Exploratory Prospective Randomized Controlled Study to Evaluate a Modified Botulinum Toxin Injection Pattern for Treatment of Benign Essential Blepharospasm.

PURPOSE

This study aimed to explore trends in duration of effect, effectiveness of spasm control, and complication rates, as well as assess feasibility between an established versus a modified pretarsal botulinum toxin (Botox) injection pattern for treatment of benign essential blepharospasm (BEB).

METHODS

In this exploratory randomized controlled trial, patients diagnosed with BEB (excluding those with prior myectomy) were randomized to receive either an established or modified pretarsal Botox injection pattern on each side of the face.
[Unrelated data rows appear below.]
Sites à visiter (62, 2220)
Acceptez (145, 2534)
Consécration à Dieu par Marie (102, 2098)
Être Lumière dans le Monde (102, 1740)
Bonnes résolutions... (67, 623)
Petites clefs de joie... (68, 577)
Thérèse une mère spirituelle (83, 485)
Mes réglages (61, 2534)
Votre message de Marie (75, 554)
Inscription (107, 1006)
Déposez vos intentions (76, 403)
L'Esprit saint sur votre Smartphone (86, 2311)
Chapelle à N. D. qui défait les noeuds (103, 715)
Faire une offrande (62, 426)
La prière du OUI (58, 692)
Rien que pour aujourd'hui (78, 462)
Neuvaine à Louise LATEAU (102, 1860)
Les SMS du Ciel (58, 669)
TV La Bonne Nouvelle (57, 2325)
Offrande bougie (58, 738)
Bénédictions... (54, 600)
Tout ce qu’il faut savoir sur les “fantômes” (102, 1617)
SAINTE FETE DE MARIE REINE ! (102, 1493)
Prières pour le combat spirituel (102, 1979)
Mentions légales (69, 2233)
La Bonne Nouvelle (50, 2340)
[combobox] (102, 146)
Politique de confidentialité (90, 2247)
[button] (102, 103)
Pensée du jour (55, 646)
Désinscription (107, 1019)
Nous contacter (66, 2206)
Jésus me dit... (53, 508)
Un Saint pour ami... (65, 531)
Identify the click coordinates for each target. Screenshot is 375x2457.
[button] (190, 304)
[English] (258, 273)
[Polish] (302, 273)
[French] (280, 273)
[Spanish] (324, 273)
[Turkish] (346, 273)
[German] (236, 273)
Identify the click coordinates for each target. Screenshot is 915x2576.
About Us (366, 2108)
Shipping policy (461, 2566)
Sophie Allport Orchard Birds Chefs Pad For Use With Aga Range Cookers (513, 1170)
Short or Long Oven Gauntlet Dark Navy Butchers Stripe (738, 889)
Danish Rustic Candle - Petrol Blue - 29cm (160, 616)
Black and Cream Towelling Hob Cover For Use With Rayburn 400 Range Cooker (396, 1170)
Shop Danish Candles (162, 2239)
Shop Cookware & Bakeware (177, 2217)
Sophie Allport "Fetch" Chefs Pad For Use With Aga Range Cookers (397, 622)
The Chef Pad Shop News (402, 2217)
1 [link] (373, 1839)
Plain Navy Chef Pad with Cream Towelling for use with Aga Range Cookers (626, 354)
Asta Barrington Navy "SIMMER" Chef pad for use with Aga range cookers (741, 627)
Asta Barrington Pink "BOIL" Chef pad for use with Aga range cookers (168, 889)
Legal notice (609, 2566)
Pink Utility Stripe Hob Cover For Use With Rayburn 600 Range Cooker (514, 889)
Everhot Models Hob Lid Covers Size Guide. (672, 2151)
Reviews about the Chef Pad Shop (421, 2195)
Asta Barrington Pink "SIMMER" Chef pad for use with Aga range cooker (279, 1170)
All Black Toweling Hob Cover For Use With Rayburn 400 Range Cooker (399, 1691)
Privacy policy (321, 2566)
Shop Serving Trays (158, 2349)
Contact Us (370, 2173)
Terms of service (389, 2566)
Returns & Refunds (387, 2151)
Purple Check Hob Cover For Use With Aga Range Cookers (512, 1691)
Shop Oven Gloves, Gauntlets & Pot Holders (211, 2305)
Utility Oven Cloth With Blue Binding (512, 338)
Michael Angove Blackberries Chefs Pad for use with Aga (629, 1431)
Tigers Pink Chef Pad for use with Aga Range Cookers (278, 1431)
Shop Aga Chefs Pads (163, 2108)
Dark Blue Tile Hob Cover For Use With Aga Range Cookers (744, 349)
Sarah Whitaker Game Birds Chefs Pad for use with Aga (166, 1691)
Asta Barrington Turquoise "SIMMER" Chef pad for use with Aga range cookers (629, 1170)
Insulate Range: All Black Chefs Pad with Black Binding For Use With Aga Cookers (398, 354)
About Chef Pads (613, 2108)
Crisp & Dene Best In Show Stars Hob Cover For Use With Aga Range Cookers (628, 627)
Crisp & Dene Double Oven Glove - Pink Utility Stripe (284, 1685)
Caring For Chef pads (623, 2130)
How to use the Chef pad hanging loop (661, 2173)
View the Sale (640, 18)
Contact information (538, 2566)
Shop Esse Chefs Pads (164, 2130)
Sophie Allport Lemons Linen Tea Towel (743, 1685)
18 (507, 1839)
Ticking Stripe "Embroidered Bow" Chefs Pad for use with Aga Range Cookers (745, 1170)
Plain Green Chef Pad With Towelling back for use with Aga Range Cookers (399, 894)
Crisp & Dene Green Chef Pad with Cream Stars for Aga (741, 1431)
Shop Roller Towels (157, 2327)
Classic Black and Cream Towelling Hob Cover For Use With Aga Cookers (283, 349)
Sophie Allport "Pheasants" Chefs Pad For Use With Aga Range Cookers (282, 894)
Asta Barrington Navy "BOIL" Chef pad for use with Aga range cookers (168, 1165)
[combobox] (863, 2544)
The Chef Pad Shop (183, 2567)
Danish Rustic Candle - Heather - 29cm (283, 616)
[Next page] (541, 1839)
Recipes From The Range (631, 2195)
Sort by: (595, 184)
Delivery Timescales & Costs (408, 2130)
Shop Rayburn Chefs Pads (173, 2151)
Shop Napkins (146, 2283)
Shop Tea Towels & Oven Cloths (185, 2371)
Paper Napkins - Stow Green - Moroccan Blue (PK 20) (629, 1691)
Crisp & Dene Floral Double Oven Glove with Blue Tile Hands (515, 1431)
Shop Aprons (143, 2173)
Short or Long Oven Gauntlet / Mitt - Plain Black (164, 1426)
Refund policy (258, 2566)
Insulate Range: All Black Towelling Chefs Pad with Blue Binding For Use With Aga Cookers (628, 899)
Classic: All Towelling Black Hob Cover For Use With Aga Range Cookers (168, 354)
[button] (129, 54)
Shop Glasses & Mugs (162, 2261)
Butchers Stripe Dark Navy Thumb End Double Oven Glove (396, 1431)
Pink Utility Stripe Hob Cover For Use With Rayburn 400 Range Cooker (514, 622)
A total of 50 or 60 units of onabotulinumtoxinA (Allergan, Irvine, CA, USA) were administered. Primary outcomes included the duration of effect, spasm control, and complication rates, assessed using a 10-point Likert scale immediately following initial injection and at a three-month follow-up post injection. Statistical analysis was performed using paired t-tests (α<0.05).

RESULTS

Eight female patients (mean age 71.0±9.53 years) were followed for 110±26.9 days. The trends of the results suggest that the modified pattern has a longer mean duration of effect (82.9±38.4 vs. 63.8±36.2 days, p=0.13) and improved spasm control (7.38±2.13 vs. 6.63±2.13, p=0.41). Spasm severity and pain levels during injection were similar between patterns. Complications were comparable, with reports of dry eye, tearing, and ptosis in both groups. Statistical significance was not reached due to small sample size as this was an exploratory study to inform future research.  Conclusion: The modified pretarsal botulinum toxin injection pattern demonstrates potential as an alternative approach for treating BEB, with observed trends toward improved duration and effectiveness of spasm control, without added complications. Further research with larger sample sizes is needed to confirm these preliminary findings.